--- Material provided ---
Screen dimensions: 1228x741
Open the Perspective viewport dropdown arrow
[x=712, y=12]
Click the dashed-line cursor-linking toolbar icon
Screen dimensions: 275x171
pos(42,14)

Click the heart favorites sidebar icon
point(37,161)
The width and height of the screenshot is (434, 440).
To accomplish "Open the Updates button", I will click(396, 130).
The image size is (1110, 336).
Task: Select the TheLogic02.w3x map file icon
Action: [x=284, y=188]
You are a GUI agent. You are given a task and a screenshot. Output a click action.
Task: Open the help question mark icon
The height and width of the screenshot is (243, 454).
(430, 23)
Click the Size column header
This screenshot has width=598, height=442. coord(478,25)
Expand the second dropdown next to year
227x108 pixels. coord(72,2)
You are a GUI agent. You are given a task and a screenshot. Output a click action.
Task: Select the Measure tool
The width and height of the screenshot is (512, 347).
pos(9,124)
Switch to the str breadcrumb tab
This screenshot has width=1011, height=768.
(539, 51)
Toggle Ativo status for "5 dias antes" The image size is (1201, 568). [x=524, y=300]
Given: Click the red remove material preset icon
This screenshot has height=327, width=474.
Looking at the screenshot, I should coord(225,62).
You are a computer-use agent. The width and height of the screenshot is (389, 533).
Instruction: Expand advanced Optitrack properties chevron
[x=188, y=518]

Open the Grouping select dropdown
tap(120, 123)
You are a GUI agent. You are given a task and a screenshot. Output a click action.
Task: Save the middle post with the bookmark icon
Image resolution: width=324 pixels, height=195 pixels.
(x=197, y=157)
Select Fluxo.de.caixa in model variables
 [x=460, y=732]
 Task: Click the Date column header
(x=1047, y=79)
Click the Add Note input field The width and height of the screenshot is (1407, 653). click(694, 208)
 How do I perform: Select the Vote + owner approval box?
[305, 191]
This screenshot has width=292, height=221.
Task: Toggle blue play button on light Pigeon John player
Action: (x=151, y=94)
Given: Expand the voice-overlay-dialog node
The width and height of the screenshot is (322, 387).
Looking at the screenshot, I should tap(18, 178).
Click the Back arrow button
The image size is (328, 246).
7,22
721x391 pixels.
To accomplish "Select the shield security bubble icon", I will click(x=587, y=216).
---
Task details
The full listing above is to be retyped exactly.

Solution for this task
Screen dimensions: 1228x741
Open the Perspective viewport dropdown arrow
[x=712, y=12]
Click the dashed-line cursor-linking toolbar icon
Screen dimensions: 275x171
pos(42,14)

Click the heart favorites sidebar icon
point(37,161)
The width and height of the screenshot is (434, 440).
To accomplish "Open the Updates button", I will click(396, 130).
The image size is (1110, 336).
Task: Select the TheLogic02.w3x map file icon
Action: [x=284, y=188]
You are a GUI agent. You are given a task and a screenshot. Output a click action.
Task: Open the help question mark icon
The height and width of the screenshot is (243, 454).
(430, 23)
Click the Size column header
This screenshot has width=598, height=442. coord(478,25)
Expand the second dropdown next to year
227x108 pixels. coord(72,2)
You are a GUI agent. You are given a task and a screenshot. Output a click action.
Task: Select the Measure tool
The width and height of the screenshot is (512, 347).
pos(9,124)
Switch to the str breadcrumb tab
This screenshot has width=1011, height=768.
(539, 51)
Toggle Ativo status for "5 dias antes" The image size is (1201, 568). [x=524, y=300]
Given: Click the red remove material preset icon
This screenshot has height=327, width=474.
Looking at the screenshot, I should coord(225,62).
You are a computer-use agent. The width and height of the screenshot is (389, 533).
Instruction: Expand advanced Optitrack properties chevron
[x=188, y=518]

Open the Grouping select dropdown
tap(120, 123)
You are a GUI agent. You are given a task and a screenshot. Output a click action.
Task: Save the middle post with the bookmark icon
Image resolution: width=324 pixels, height=195 pixels.
(x=197, y=157)
Select Fluxo.de.caixa in model variables
 [x=460, y=732]
 Task: Click the Date column header
(x=1047, y=79)
Click the Add Note input field The width and height of the screenshot is (1407, 653). click(694, 208)
 How do I perform: Select the Vote + owner approval box?
[305, 191]
This screenshot has width=292, height=221.
Task: Toggle blue play button on light Pigeon John player
Action: (x=151, y=94)
Given: Expand the voice-overlay-dialog node
The width and height of the screenshot is (322, 387).
Looking at the screenshot, I should tap(18, 178).
Click the Back arrow button
The image size is (328, 246).
7,22
721x391 pixels.
To accomplish "Select the shield security bubble icon", I will click(x=587, y=216).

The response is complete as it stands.